▸ Task item: When you reach the line with "Image resolution: width=868", transcribe it and each line after it through the last one below, exactly. Pictures stay out.

▸ Data for this exercise:
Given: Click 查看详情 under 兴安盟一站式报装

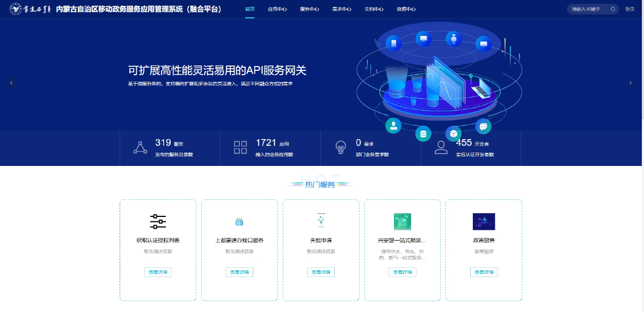Looking at the screenshot, I should [x=402, y=272].
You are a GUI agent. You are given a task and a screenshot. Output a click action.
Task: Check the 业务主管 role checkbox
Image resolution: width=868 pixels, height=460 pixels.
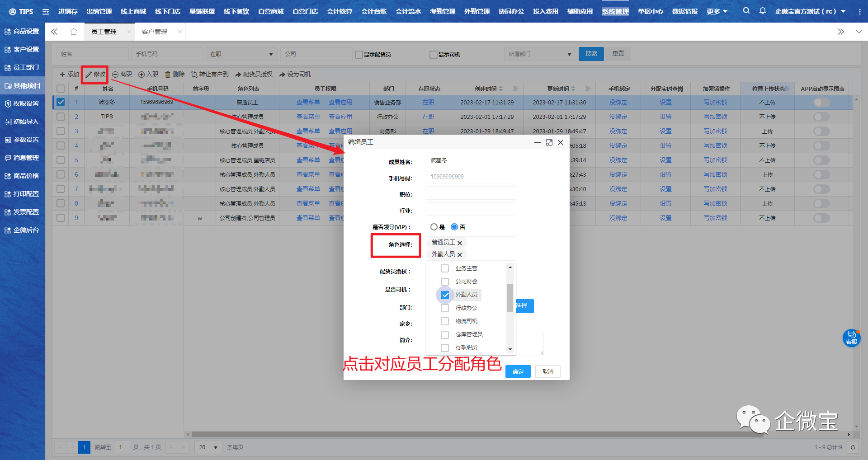445,268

▸ Expected answer:
Image resolution: width=868 pixels, height=460 pixels.
445,268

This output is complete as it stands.